-- PROMPT --
Gather each line of the data below that contains the word "checkbox" and reproduce those lines in full.
——
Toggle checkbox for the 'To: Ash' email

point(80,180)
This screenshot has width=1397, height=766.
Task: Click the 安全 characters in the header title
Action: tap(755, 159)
——
-- ANSWER TO THE PROBLEM --
Toggle checkbox for the 'To: Ash' email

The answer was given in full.